I also tried running the iSCSI target on a more powerful machine (a dual-core Atom, with USB3 and Gigabit Ethernet), using Ubuntu 20.04 Live Server, and got the same results. This means it’s not (largely) an issue with the Raspberry Pi, but there could be issues in tgt (since I used it for both tests).
As a final test, I installed MakeMKV on the Ubuntu Live Server (the dual-core Atom), and had it extract a smaller 2 minute title from the same disk (since live CDs put the root FS on a RAM disk, it can’t fit the full title). Based on the time it took to extract the 2 hour 30 minute title over iSCSI, I estimated it should take about 25 seconds for the smaller title, and the time was fairly close, so the speed is a limitation of the drive, and not the network or iSCSI overhead (at least with the Linux initiator, and using MakeMKV)
Does this work? Yes. MakeMKV is able to use the iSCSI device on Linux at (what I think) is about the same speed as it would on a physical device. However, not every program was able to access the device, and a lot resulted in transfer errors. I think iSCSI is a valid approach to this problem, but I need a better software stack to implement it (possibly using MakeMKV exclusively to deal with the disk, since it seems to have no problems with iSCSI on Linux). I am also pretty impressed by how well the Pi worked out as an iSCSI target, despite the low power and data throughput.
It’s possible I could abandon ARM and do it on my own.
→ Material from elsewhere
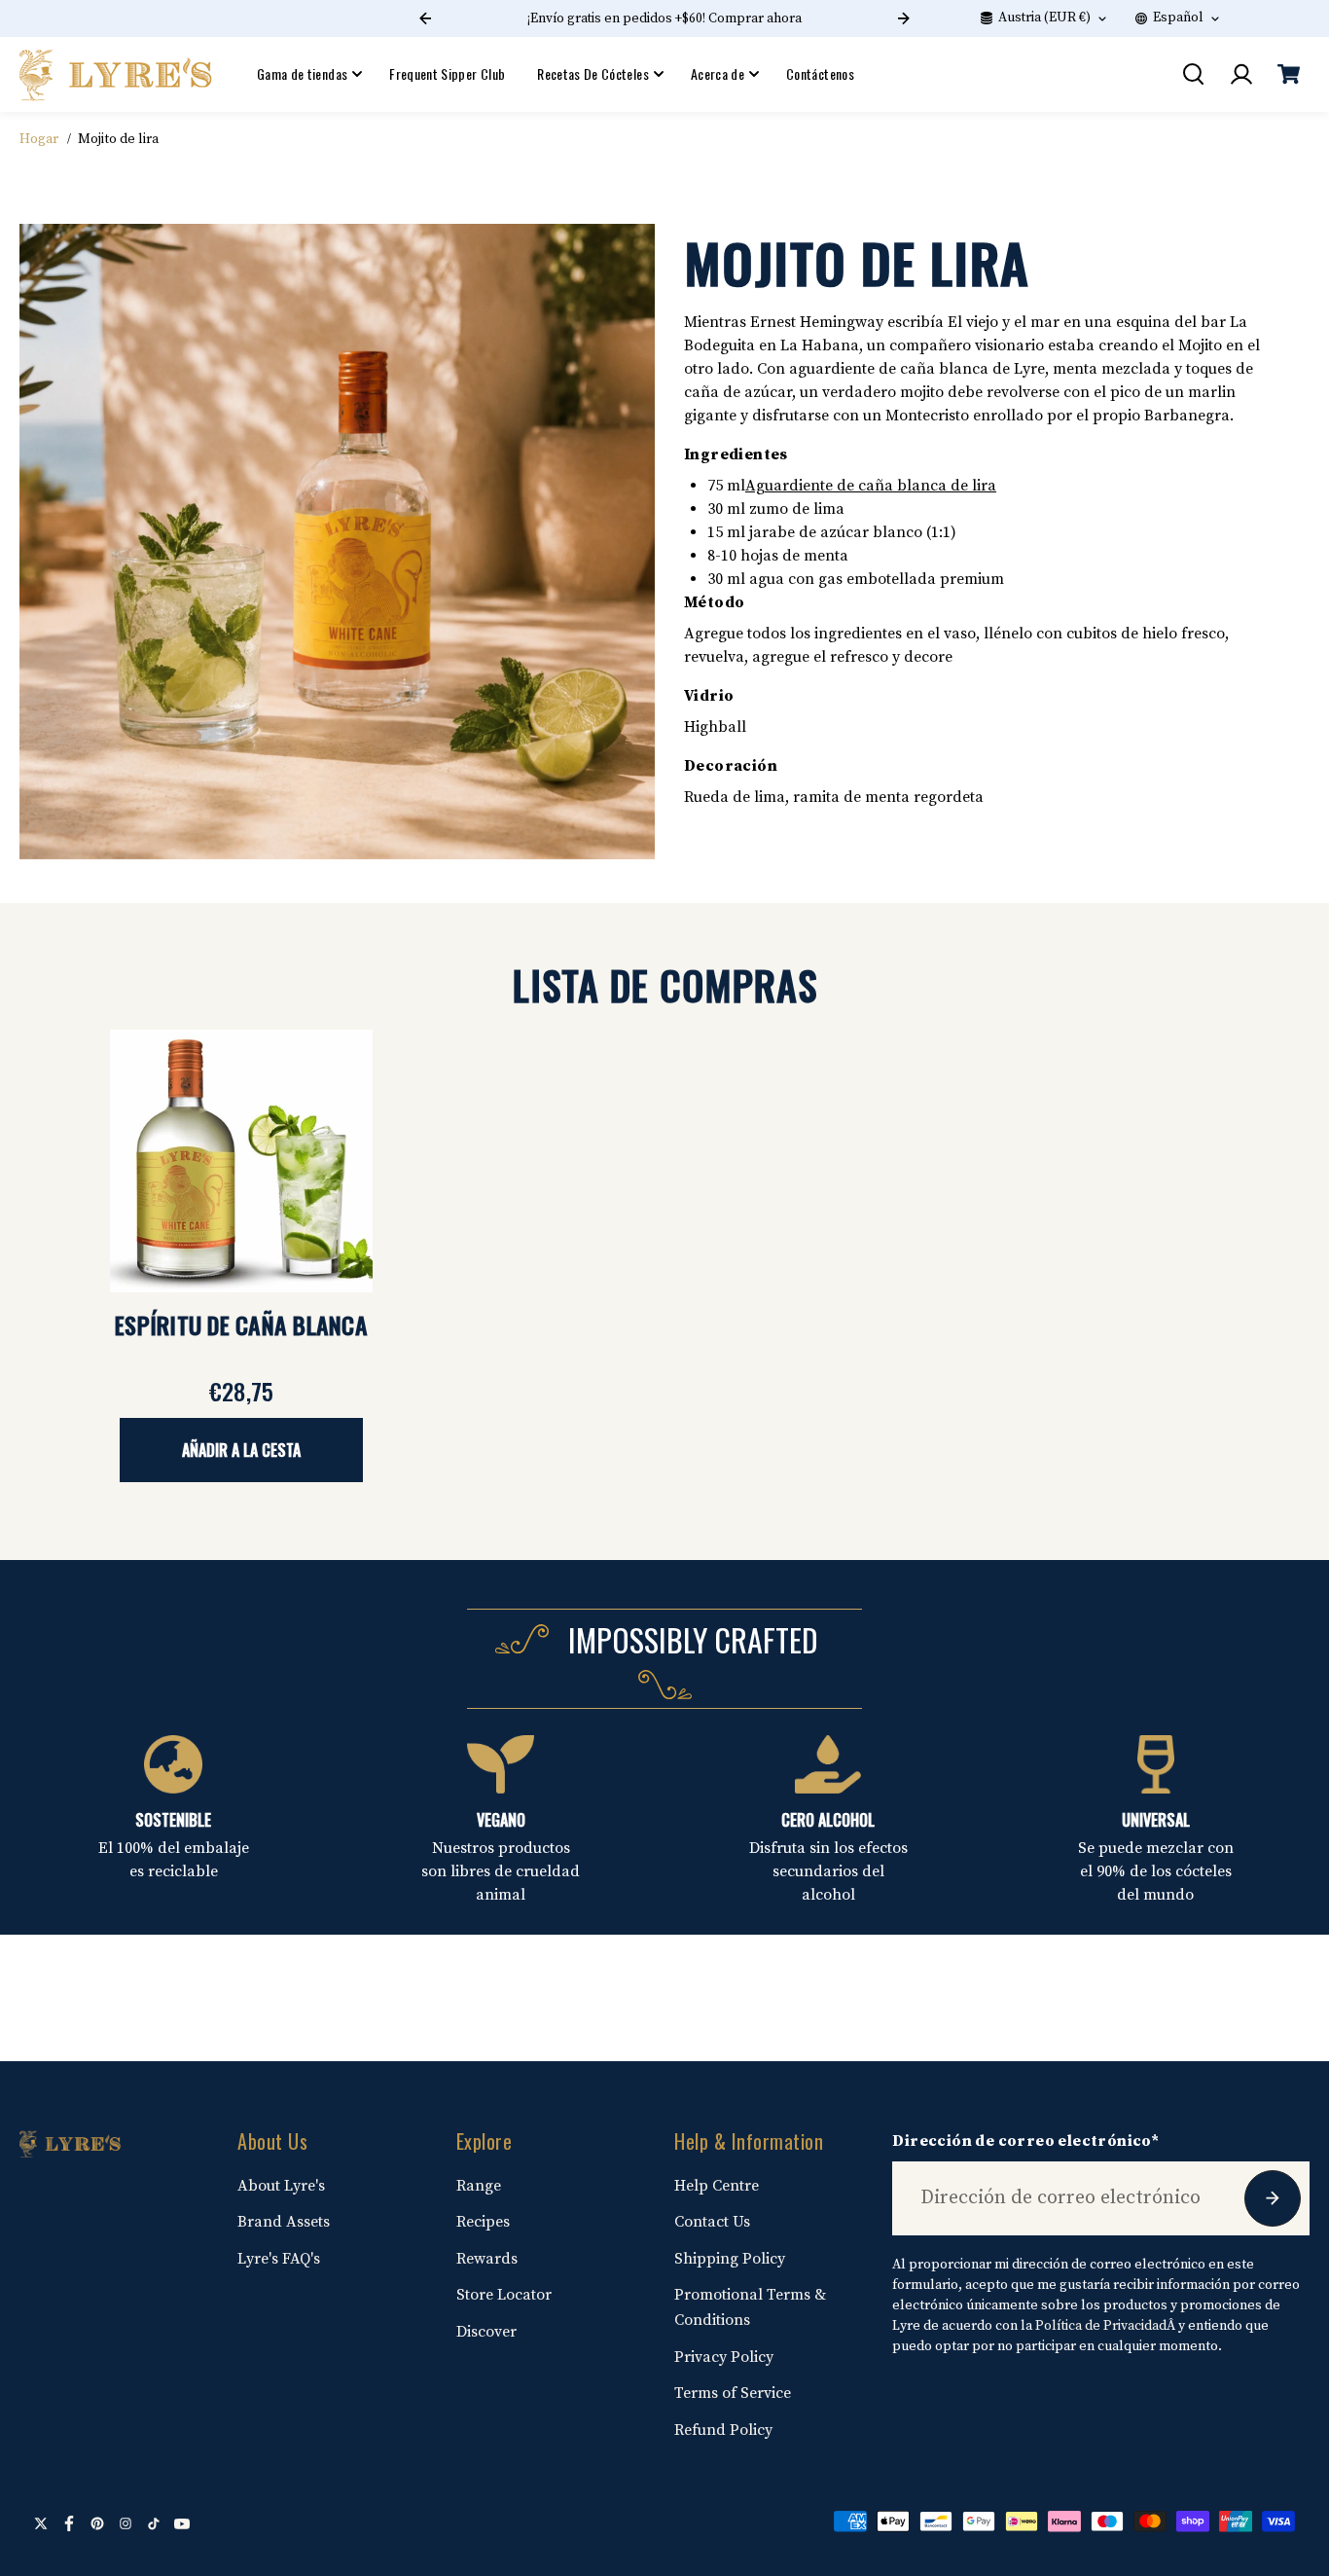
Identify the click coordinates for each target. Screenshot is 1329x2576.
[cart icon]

I don’t particularly need all of the features of ARM, and it seems to have gained an absolute ton of feature creep over the years (just look at all the options for notifications, IFTTT, etc.) but the core ripping code is still a pretty simple python script. I could also avoid iSCSI and run MakeMKV on the Pi directly, dumping the ripped file to a network share which the transcode VM scans, but I’d need to keep the temporary files on the network as well to avoid SD card wear. Maybe I just need to fork ARM and modify it to use MakeMKV for DVDs in addition to BDs, and Handbrake for transcoding the resulting file.
Whatever method I go down, I’ll be sure to document it in the future.